Wednesday, December 22, 2010

Ten Days Early: Know When I See It and This Isn't

Sorry to begin too early, Slackers, but I put through a reserve request and the library garnered most of them right away. I finished A Sport and a Pastime by James Salter in a couple of days since it is less than 200 pages. Bosh! It was not time well spent.

What I left out from the summary of Paz' analysis of love and eroticism are his catalogues of what they are not. They are not found in the libertine, nor the person who objectifies his love object desiring to possess that person, only to discover that this passion of "greed" turns the object into a person who subjugates the libertine into an object himself.

Such a person is Phillipe Dean, a Yale dropout (one of the reasons I selected the book knowing a couple myself) who is financially dependent on his father (again a reprise for me) and who believes that a mistress is a prerequisite of his grand tour of France. Dean is in his early twenties and his lust interest, Anne-Marie just out of her teens. Dean's debasement and abuse of Anne-Marie is not sexual, although there is plenty of the wanna-be voyeur in the story. His is a socio-economic humiliation. He craves her body while finding disgust in her teeth and breath; he transports her around French countryside chateaux and auberges in a rusty Delange but feigns not knowing the language when he visits her parents and eats in their kitchen. He marries her with full intent of deserting her and flying back to America.

Maybe one could look at the story from Anne-Marie's point of view and hope that the red flame of passion turned into the blue flame of love, but her motives too are financial, expecting an improvement in class and life style that Dean cannot pay for on his own. The reader has no sympathy or identification with either of them.
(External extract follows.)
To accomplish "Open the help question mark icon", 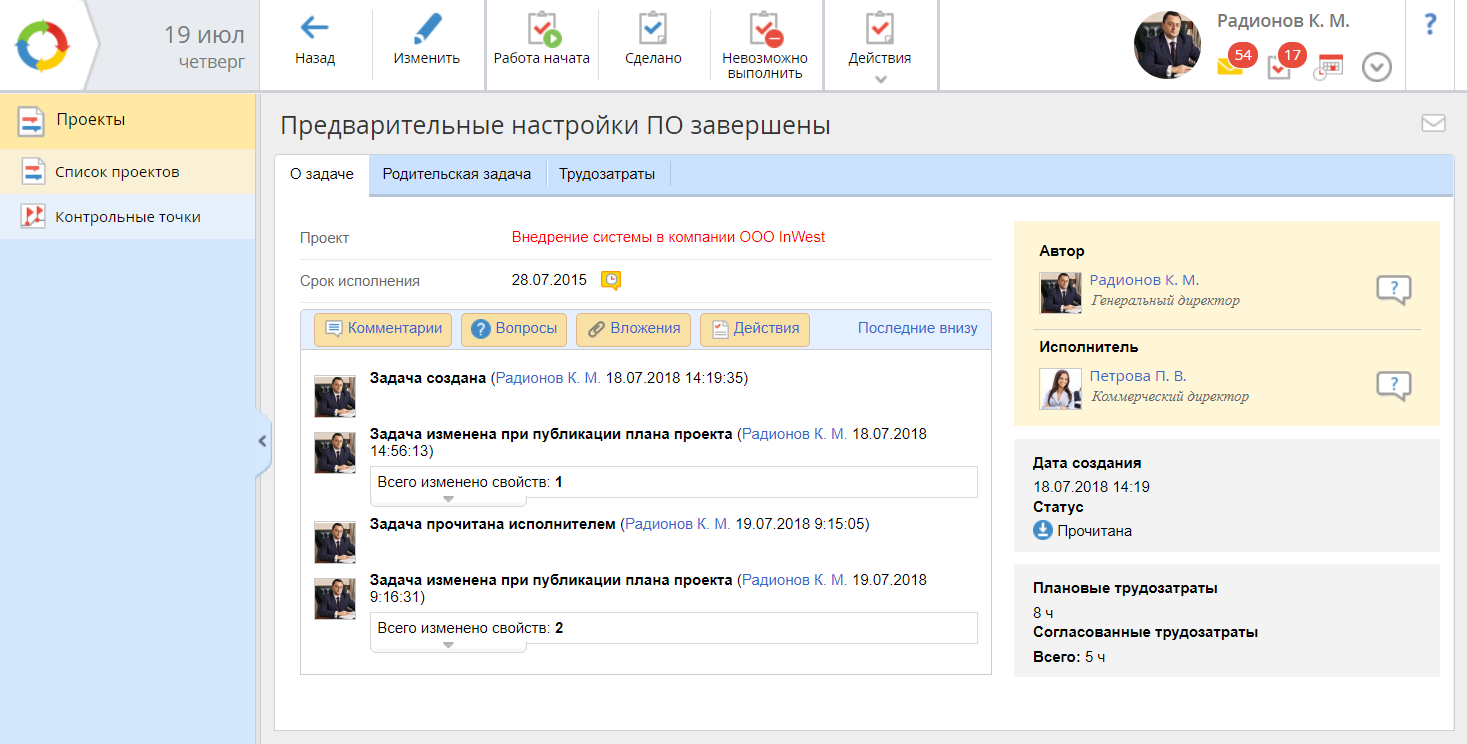I will 1430,25.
What is more disturbing is that the entire story is told by an unnamed narrator, who seems to be a Yale grad hobnobbing with the Northeastern blue bloods who emigrated to Paris to intermarry. The narrator, who could not possibly know Dean and Anne-Marie's itinerary let alone the couplings in there hotels, concedes: "I am inventing him. I am creating him out of my own inadequacies, you must always remember that."
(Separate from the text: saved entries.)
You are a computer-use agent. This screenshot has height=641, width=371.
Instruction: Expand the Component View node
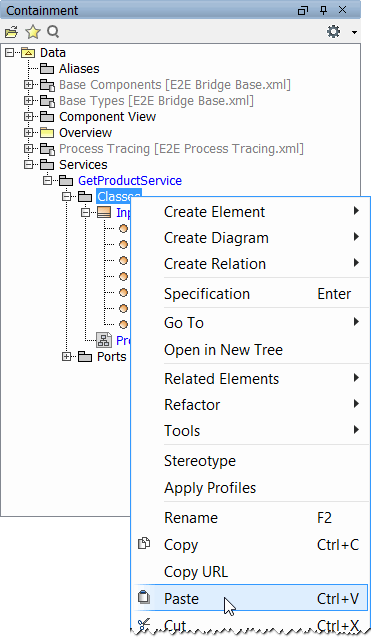click(28, 117)
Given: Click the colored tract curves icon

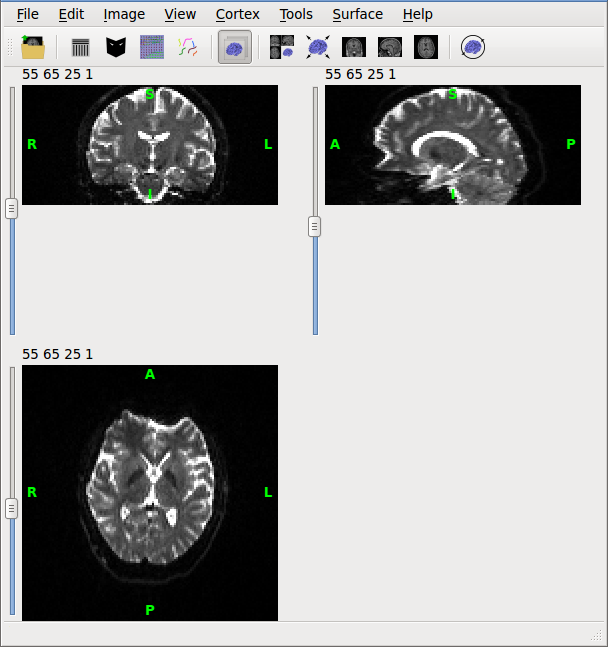Looking at the screenshot, I should (187, 47).
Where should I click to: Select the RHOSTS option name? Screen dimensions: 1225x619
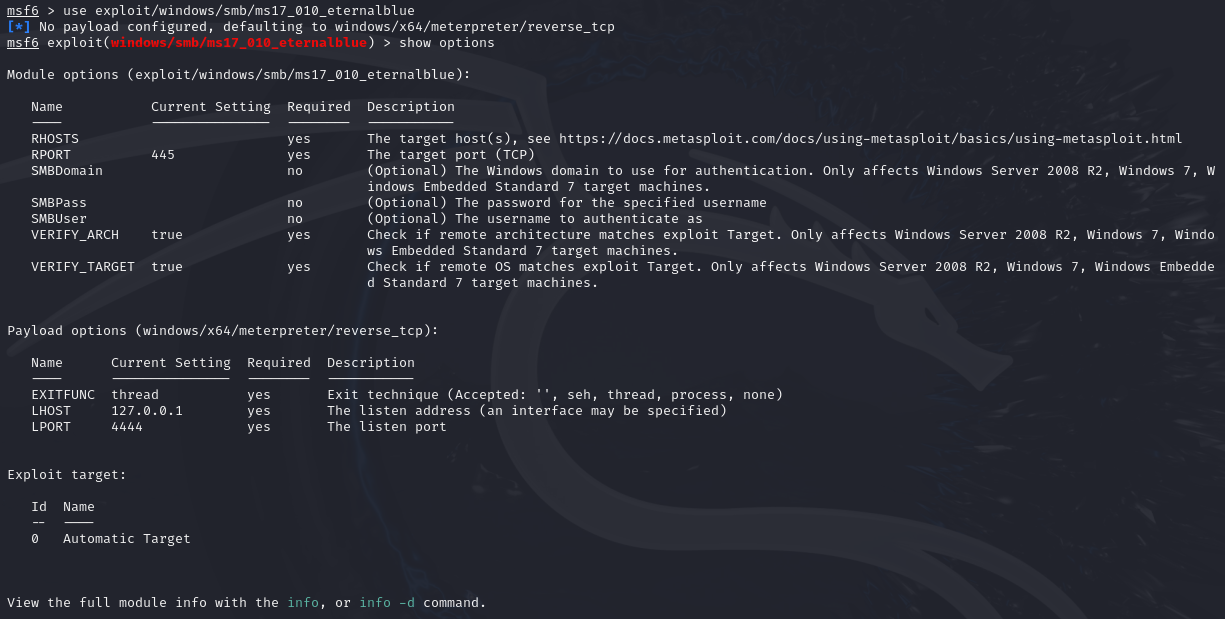click(x=55, y=139)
Perhaps the most author-revealing quote is: "Certain things I remember exactly as they were. They are merely discolored a bit by time, like coins in the pocket of a forgotten suit. Most of the details, though, have long since been transformed or rearranged to bring others of them forward. Some, in fact, are obviously counterfeit; they are no less important. One alters the past to form the future. But there is a real significance to the pattern which finally appears, which resists all further change." (Unlike Paz, the only quote worth citing at length.)

Is this story then just a fantasy of the narrator, a projection of his frustrated attraction to his friend's wife Claude? Is it an embodiment of his alienation from France? Personally, I don't care. Even if I wasn't looking for lust as a manifestation of love, this novel would not appeal to me. Salter considered it his best work. I can't imagine reading his others (even though they are basically war stories.)

Hate to start the new year like this, but Slackers, I read the first couple of pages of Zola's Nana waiting for my annual mammogram at 7 this morning and I believe that one bodes well.